One day I got the idea to write down the things people did in their talks that I didn't like, in the form of a sarcastic how-to outline for giving talks. I named it the Speaker's Bible. I enjoyed the activity so much that I folded the paper and kept it in my suit pocket for next week. Then, for the next weeks or months, as things would grate on me, I would add another line to my outline.

Eventually I moved on. Church is much more tolerable now. Enjoyable, actually. For a few years, though, I kept that paper in my suit pocket, and brought it out for the personal chuckle. It disappeared for years, though.

Recently I found it in a box or something around the house. It is kind of special to me, not because I want to refer to it to be a better speaker, but because of the period of my life that it represents. On the whole I make no statement whether I now agree or disagree with anything in particular in it. I feel like posting it, anyway, just for fun.
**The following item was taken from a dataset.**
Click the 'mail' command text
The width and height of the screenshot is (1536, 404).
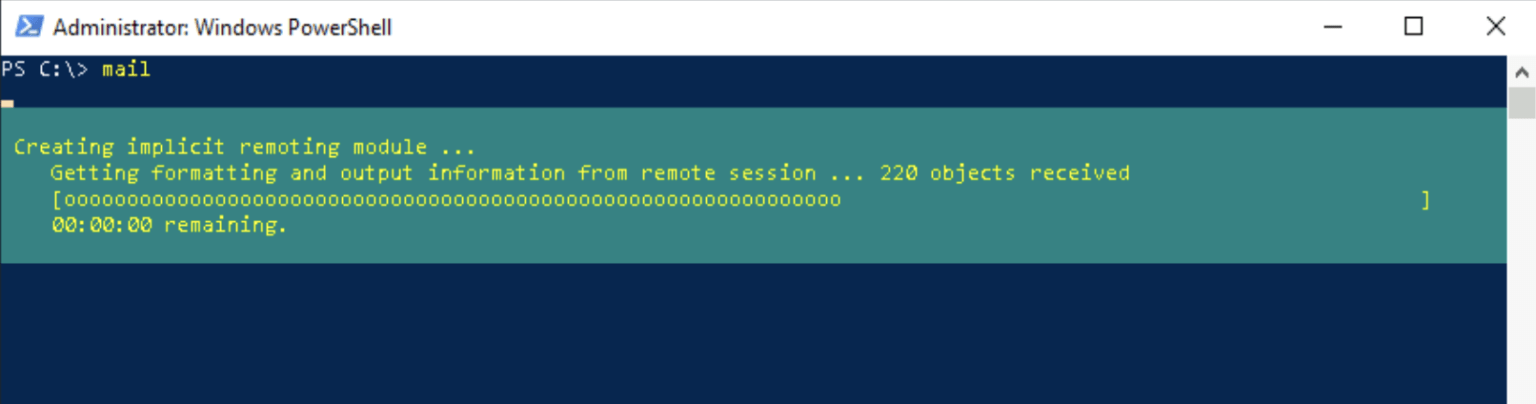(x=126, y=69)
I've reproduced it pretty much exactly, except for a few capitalizations, and one misused apostrophe, which I just noticed. Apostrophes are not used for pluralization.


  1. Introduction

    1. "For those of you who don't know me..."

    2. Describe how you had a hard time preparing your talk

      1. "Bro X asked me to speak on..."

      2. Express your feelings of inadequacy

      3. "This topic is hard because..." / "This topic is broad..."

      4. Recite talk preparation story

      5. Give the Webster's definition for your talk

  2. Give Talk

    1. Ask people to follow along

    2. Tell stories

      1. "I think this story is good because...."

      2. Make stories very long. Long stories keep the audience's attention marvelously and mean you have less to prepare and mess up on.

    3. Intersperse periodically that you feel inadequate

    4. Do NOT take consideration for other people's positions and dispositions in life. If they think differently or have different struggles that is their problem... Deal with it.

    5. Do NOT let people recognize their potential. If they do, they may not think you are so far above them.

    6. Make sure you must turn many pages to find a quote in a book. This uses up time you are forced to speak.

    7. Use the word "just" ubiquitously.

      1. "I just want to...", "I just think..."

    8. Use the word "um" like it's going out of style.

    9. Play on people's emotions

      1. For girls - put our hand on your chest to emphasize how emotionally messed up you are.

      2. For guys - give long pauses for the same effect.

      3. This makes the audience think that they need to be emotional too. That's what we want.

    10. Make up dumb, long analogies.

      1. The ward members don't understand the Gospel without monopoly or football analogies.

  3. Conclusion

    1. Thank your friends for coming to hear you speak.

    2. Go Overtime!! (Important)

    3. Bear testimony about something totally unrelated.

    4. Make sure Christ isn't explicitly mentioned.

      1. If the ward members can't make the connection, they are too dumb.


  1. Haha. I remember when you showed this to me several years ago. I've thought in years since about what makes a good talk. Ultimately, of course, it's a good talk if the Spirit is there and the intended Gospel message gets across, but the message can be communicated and received all the better if you use good public speaking skills. It particularly bothers me when people use things in your "1. Introduction" section. We are giving talks this upcoming Sunday (though we haven't received our topics yet...) so thanks for the reminders. ;)

  2. . . . a few of those are on my list, too.

  3. That's a great list. Thanks for sharing it.